Philippe Guérand : Dès le début de la crise, les treize CCI de la région ont mobilisé leurs équipes pour garder le contact avec les entreprises. Depuis le début du confinement, les 400 conseillers CCI ont répondu à 25.000 appels entrants ! Ce taux de 60 % n'est donc pas surprenant… mais c'est intéressant d'avoir une véritable mesure. Les appels portent essentiellement sur les aides mises en place par le Gouvernement et nos conseillers sont là pour accompagner les dirigeants dans leurs démarches.
Bref Eco : Comment jugez-vous les dispositifs d'aide mis en place par l'Etat ?

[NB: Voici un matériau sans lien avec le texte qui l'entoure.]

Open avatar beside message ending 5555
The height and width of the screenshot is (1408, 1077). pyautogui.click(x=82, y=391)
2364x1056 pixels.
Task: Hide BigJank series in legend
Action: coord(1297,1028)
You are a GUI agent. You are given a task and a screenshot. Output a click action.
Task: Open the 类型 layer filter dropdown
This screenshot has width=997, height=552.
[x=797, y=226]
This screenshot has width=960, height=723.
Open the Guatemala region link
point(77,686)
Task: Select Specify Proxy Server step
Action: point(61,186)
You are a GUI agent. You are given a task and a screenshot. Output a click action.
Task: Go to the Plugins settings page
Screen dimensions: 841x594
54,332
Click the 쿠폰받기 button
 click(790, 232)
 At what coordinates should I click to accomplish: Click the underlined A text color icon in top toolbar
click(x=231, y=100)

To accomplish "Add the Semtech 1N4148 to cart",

P.G. : Dès le début de la crise sanitaire, une cellule de crise, à laquelle nous participons, a été mise en place avec la Région et les services de l'Etat concernés. Nous avons passé au crible toutes les mesures d'accompagnement pour les ajuster à la réalité terrain, en lien avec les chefs d'entreprise. C'est la force d'un réseau de proximité comme le nôtre. Nous avons par exemple travaillé avec la Direccte pour qu'elle ait une lecture plus incluante et inclusive du dispositif de chômage partiel. Et nous travaillons également avec la profession bancaire et la Banque de France au sujet des conditions d'attribution du PGE. A ce jour, selon notre observatoire, 70 % des entreprises ont pu avoir accès aux différentes aides. Je rends hommage aux services de l'Etat qui sont restés mobilisés pendant toute cette période.
Certains chefs d'entreprise sont aujourd'hui en vraie détresse psychologique
Par ailleurs, dans le cadre des appels ciblés que font nos conseillers à raison de 10.000 par semaine, nous avons priorisé les secteurs les plus touchés comme les commerces, l'hôtellerie, la restauration, le transport de personnes… Certains chefs d'entreprise sont aujourd'hui en vraie détresse psychologique. Nous avons donc mis en place une cellule dédiée avec des professionnels pour les accompagner.
Bref Eco : Mais les chefs d'entreprise en souffrance psychologique ont souvent tendance à le cacher…
P.G : Avec cette situation exceptionnelle où tout le monde est dans le même bateau, cette barrière n'existe plus ! Des chefs d'entreprise sont aujourd’hui en dépression et ils ne cachent plus le fait d'avoir besoin d'aide.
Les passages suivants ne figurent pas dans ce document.